Unlike the classic prisoner’s dilemma that I outlined, this isn’t a game that is played once. It is a game played over and over. Moreover, there is communication between all the parties involved.
In the case of OPEC, there have been many defections from oil production quotas. OPEC doesn’t have a lot of teeth to be able to force its members to actually conform to its decisions.
However, other cartels, such as medieval trade guilds and labor unions, can provide stricter enforcement mechanisms to ensure their members don’t defect from production or pricing rules.
There are similar game theory scenarios in sports.
For years, the sport of cycling had a problem with performance-enhancing drugs and blood doping.
In the late 90s and early 2000s, everyone at the top level of the sport was doing it, and everyone knew that everyone else was doing it and that they were getting away with it.
As an individual cyclist, what do you do? If you don’t cheat, you had no chance of winning. If you did cheat, were you really cheating if everyone else was doing it too? At that point, you weren’t cheating for an unfair advantage. You were just cheating to keep up with everyone else.
The study of game theory isn’t just about coming up with these scenarios. There is actual mathematics behind it.
The systematic development of the “theory” in game theory was developed by one of the greatest mathematicians of the 20th century, John von Neumann, and the economist Oskar Morgenstern.
In 1944 they published The Theory of Games and Economic Behavior. They created the theory because they felt that the mathematics used in physics and the hard sciences were inadequate to explain the action of humans who were able to anticipate and react to each other’s moves.
Game theory was further developed in the 1950s with the work of mathematician John Nash. Nash was awarded the Nobel Prize in Economics for his work in 1994. The life of John Nash was also the subject of the movie A Beautiful Mind starring Russel Crowe, which won the Academy Award for Best Motion Picture in 2002.
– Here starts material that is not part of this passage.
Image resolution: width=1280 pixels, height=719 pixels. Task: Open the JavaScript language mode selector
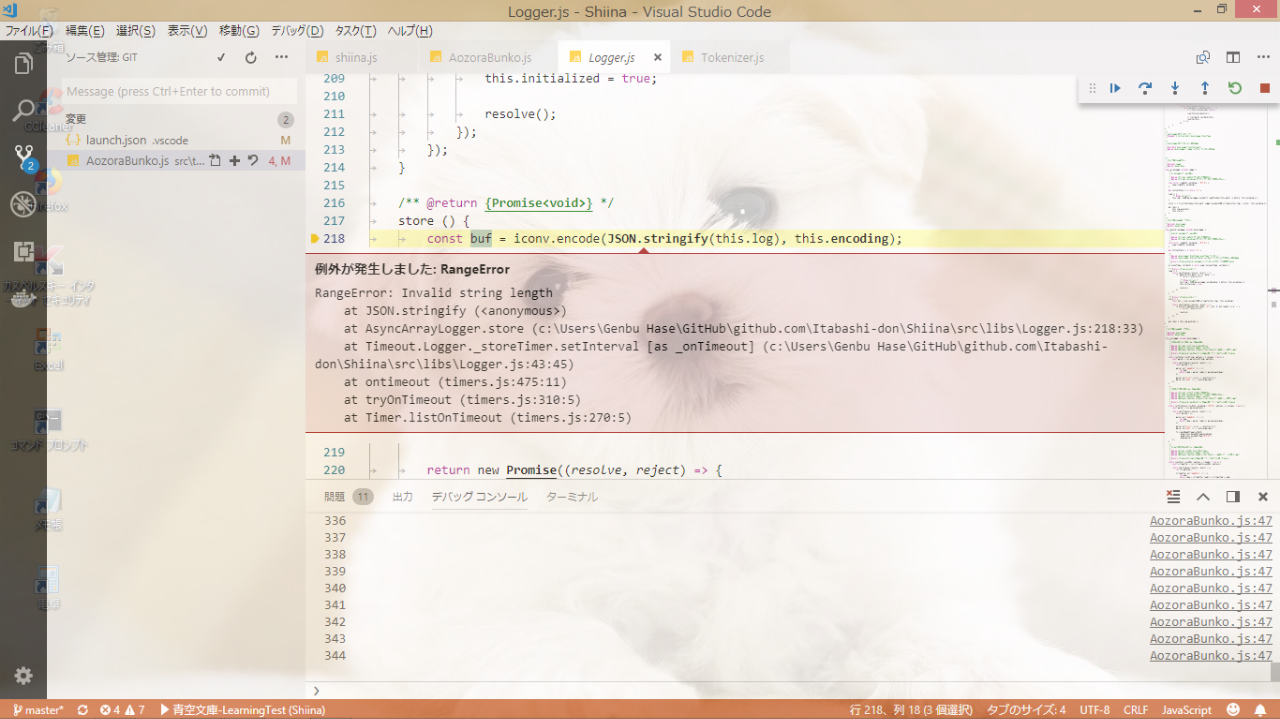click(1186, 710)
Nash’s biggest innovation was the development of what is called a Nash Equilibrium.
A Nash equilibrium is a state in which each player in a game is making the best decision possible given the decisions of the other players. In other words, no player can improve their own outcome by changing their decision, assuming all other players’ decisions remain unchanged.
In the case of the example I gave with Coke and Pepsi, the Nash Equilibrium would be for both companies to continue advertising.
In the case of professional cyclists in the early 2000s, the Nash Equilibrium was for everyone to use performance-enhancing drugs.
A Nash Equilibrium doesn’t mean it is the best outcome for any particular player or even a good outcome, only that it is the likely outcome. Also, as the name equilibrium would suggest, it is usually something arrived at over time, not with a single action like in the original prisoner’s dilemma game.
One of the things which spurred game theory research in the second half of the 20th century was the Cold War.
The Cold War can be thought of as a two-player prisoner’s dilemma.
During the Cold War, the United States and the Soviet Union were engaged in a strategic arms race in which each side was trying to gain an advantage over the other.
Each side had to decide whether to cooperate by limiting their arms buildup or defect by increasing their arms buildup.
If both sides cooperated by limiting their arms buildup, they would both benefit by avoiding the costs of an arms race and reducing the risk of nuclear war.
However, if one side defected by increasing its arms buildup, it would gain a strategic advantage while the other side suffered a strategic loss. This created a strong incentive for both sides to defect, leading to an arms race.
I have only provided a very simple explanation of game theory and what it is. Game theory has applications in evolutionary biology, business, diplomacy, war, sports, philosophy, computer science, and many other fields.
There may very well be aspects of your life where you have to make strategic choices where the outcome will be influenced by decisions made by one or more other people. If you find yourself in such a situation, you can probably analyze it through the framework of game theory.